==== Given information ====

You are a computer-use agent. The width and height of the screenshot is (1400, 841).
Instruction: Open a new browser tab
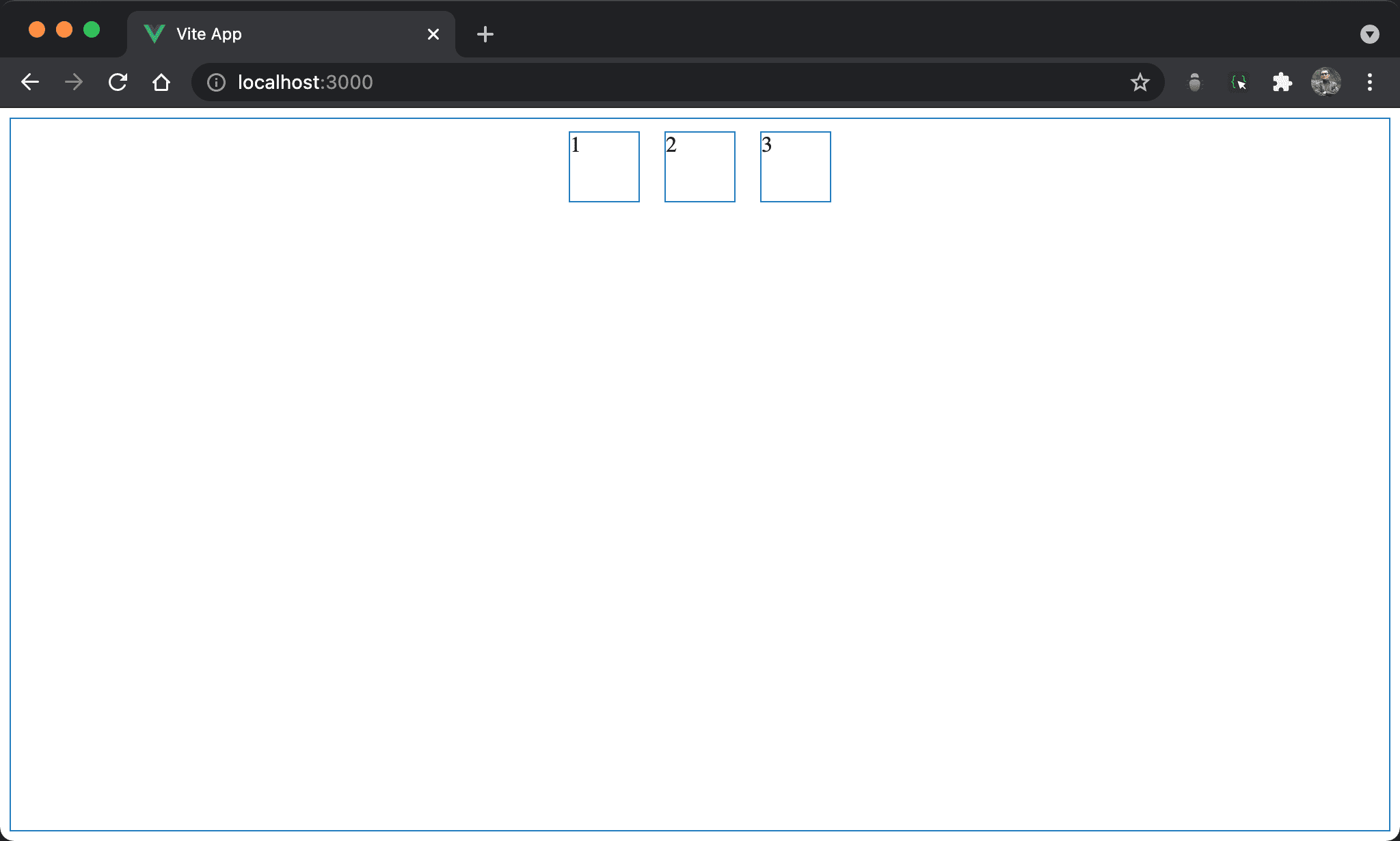(485, 34)
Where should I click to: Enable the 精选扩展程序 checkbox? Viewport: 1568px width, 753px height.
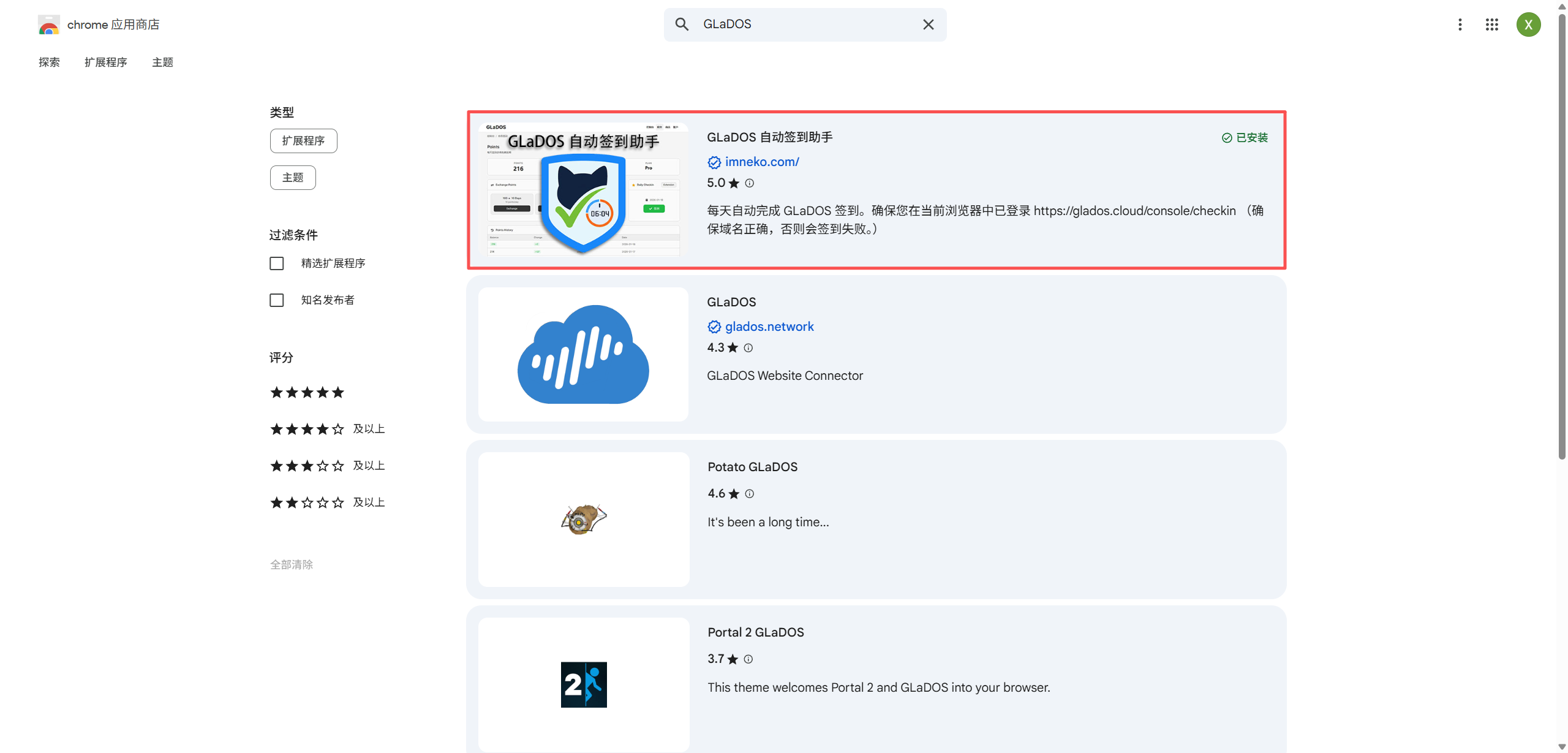[277, 263]
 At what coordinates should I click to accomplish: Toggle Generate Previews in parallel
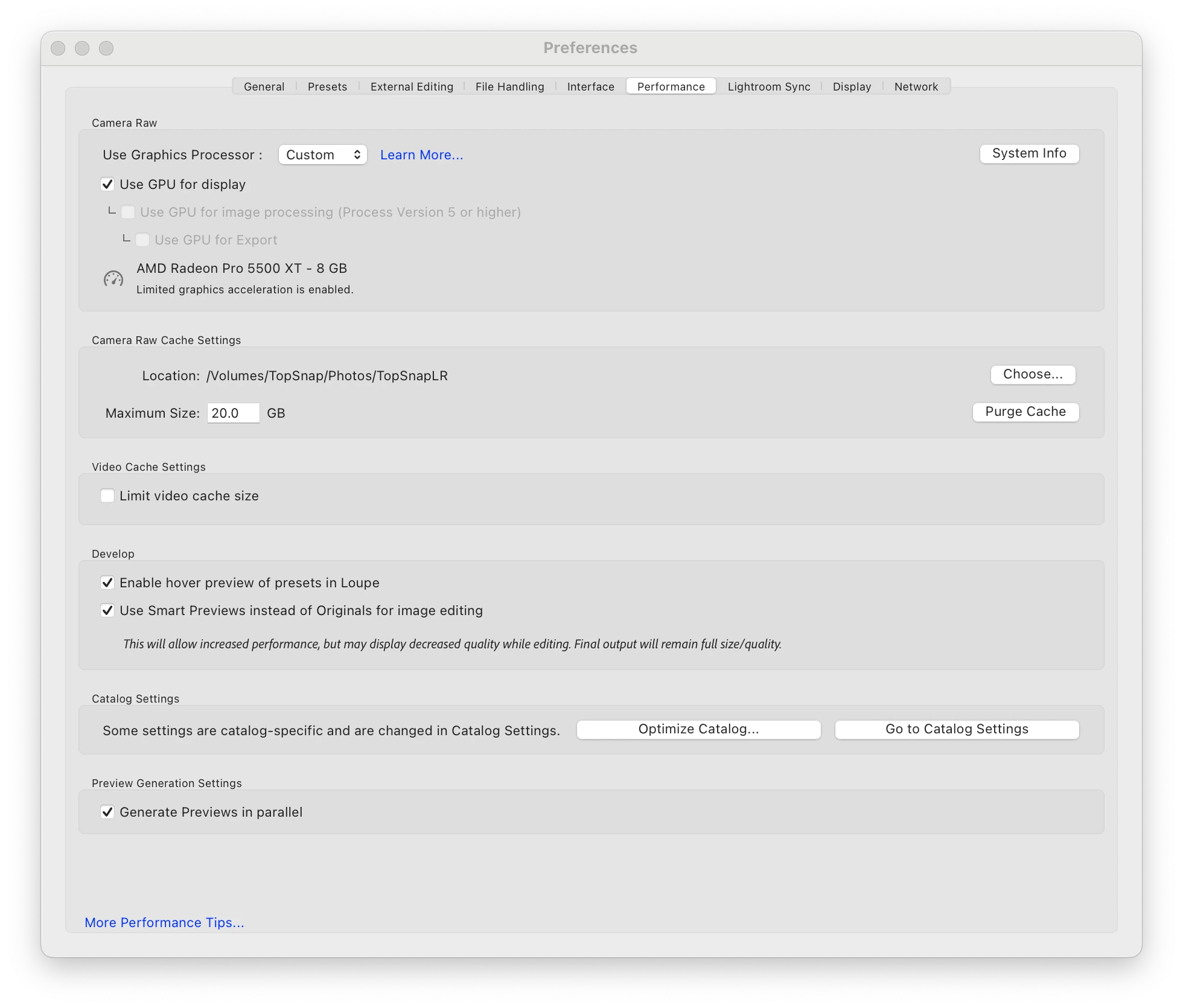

====

> _Exercise objective_
Go through the entries above and output them exactly, without pictures.

> _Result of the task_
You are a computer-use agent. The width and height of the screenshot is (1400, 841).
Instruction: Open a new browser tab
(485, 34)
Where should I click to: Enable the 精选扩展程序 checkbox? Viewport: 1568px width, 753px height.
[277, 263]
 At what coordinates should I click to accomplish: Toggle Generate Previews in parallel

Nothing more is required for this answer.